# To do
Output only the lines below that start at the line containing "Task: Open the Participants (16) panel header" and end at the line containing "Task: Click comment icon on Sonntag post", with both ends kept.

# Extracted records
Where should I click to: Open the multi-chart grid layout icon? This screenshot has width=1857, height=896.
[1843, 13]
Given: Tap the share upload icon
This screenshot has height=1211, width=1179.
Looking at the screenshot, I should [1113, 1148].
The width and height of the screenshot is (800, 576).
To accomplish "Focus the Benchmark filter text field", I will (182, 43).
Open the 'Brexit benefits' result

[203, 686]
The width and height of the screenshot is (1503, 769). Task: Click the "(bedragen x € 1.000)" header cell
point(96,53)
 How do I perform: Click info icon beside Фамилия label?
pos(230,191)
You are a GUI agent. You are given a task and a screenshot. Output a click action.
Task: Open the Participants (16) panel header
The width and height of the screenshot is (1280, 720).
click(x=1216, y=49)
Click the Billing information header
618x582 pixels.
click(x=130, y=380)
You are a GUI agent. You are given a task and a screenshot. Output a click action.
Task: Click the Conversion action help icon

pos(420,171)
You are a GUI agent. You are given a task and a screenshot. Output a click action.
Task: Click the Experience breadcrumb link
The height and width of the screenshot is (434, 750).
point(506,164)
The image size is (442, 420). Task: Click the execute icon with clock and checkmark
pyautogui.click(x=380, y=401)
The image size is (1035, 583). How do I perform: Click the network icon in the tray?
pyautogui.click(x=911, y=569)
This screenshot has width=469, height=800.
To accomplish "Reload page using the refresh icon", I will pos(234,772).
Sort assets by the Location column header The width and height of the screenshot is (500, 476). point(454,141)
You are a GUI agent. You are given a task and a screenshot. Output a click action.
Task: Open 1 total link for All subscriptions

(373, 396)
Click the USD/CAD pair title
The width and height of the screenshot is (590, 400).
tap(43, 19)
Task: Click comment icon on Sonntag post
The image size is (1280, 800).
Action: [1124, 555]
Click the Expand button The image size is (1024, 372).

# Completed task
Task: Open the Participants (16) panel header
The width and height of the screenshot is (1280, 720).
click(x=1216, y=49)
Click the Billing information header
618x582 pixels.
click(x=130, y=380)
You are a GUI agent. You are given a task and a screenshot. Output a click action.
Task: Click the Conversion action help icon

pos(420,171)
You are a GUI agent. You are given a task and a screenshot. Output a click action.
Task: Click the Experience breadcrumb link
The height and width of the screenshot is (434, 750).
point(506,164)
The image size is (442, 420). Task: Click the execute icon with clock and checkmark
pyautogui.click(x=380, y=401)
The image size is (1035, 583). How do I perform: Click the network icon in the tray?
pyautogui.click(x=911, y=569)
This screenshot has width=469, height=800.
To accomplish "Reload page using the refresh icon", I will pos(234,772).
Sort assets by the Location column header The width and height of the screenshot is (500, 476). point(454,141)
You are a GUI agent. You are given a task and a screenshot. Output a click action.
Task: Open 1 total link for All subscriptions

(373, 396)
Click the USD/CAD pair title
The width and height of the screenshot is (590, 400).
tap(43, 19)
Task: Click comment icon on Sonntag post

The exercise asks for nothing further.